As this truth table indicates:
p q (p->q)
0 0 1
0 1 1
1 0 0
1 1 1
If p is false, then (p->q) is true. If q is true, then (p->q) is true. If p is true, then (p->q) has the same truth value as that of q. If q is false, then (p->q) has the same truth value as the negation of p.
Addendum: In classical logic any given true statement (tautology) comes as related to any other true statement and belongs to the same context as any other true statement. They come as related in that given any true statement, you can derive any other true statement. They belong to the same context in that they exist within the scope of a single derivation.
Yes, implication like this is weird. You feel like the antecedent must be somehow relevant to the consequent. It just turns out that it makes mathematical reasoning much ...cleaner... if you operate with it using the truth table rules.
The way you should think of implication in mathematical setting is by how upset you would be if some one claimed 'P implies Q' based on which of P and Q are true or not. The only situation where you should be upset is if P is true and Q is false (that definitely goes against what implication means). If P is true and Q is true, then obviously implication works out. What if P is false? Should you be mad/upset whatever Q is? I don't think so.
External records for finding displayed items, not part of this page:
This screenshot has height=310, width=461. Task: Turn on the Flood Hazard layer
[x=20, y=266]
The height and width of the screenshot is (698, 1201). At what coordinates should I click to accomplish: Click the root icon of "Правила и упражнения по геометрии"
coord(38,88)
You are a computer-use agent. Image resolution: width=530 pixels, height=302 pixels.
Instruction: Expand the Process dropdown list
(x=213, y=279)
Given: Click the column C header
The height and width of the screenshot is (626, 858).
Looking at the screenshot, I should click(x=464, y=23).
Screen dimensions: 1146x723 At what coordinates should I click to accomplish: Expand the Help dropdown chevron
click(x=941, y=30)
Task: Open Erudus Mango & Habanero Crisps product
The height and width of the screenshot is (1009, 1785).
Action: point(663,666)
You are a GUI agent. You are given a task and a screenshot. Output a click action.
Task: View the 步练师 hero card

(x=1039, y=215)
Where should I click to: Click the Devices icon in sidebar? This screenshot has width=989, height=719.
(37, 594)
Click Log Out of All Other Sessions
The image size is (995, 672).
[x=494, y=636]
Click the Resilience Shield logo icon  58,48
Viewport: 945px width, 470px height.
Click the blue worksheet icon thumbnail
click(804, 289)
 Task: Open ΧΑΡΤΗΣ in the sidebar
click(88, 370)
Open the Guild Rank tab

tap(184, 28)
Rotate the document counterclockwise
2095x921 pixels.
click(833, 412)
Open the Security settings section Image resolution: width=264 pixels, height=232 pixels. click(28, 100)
Convince yourself that it should be OK. And anyway mathematical culture has accepted that such a (stipulated) definition (of implication as only being false when P is true and Q is false) is the most useful way to define it.
This is really just a wordy explanation of the truth table; also an explanation that sometimes things are just defined that way to make things easier. Take for example the natural number 1. Is it a prime? by most informal definitions of 'prime' it is. It just turns out that number theory theorems and proofs are simpler to state if you treat 1 separately (and call it 'unit').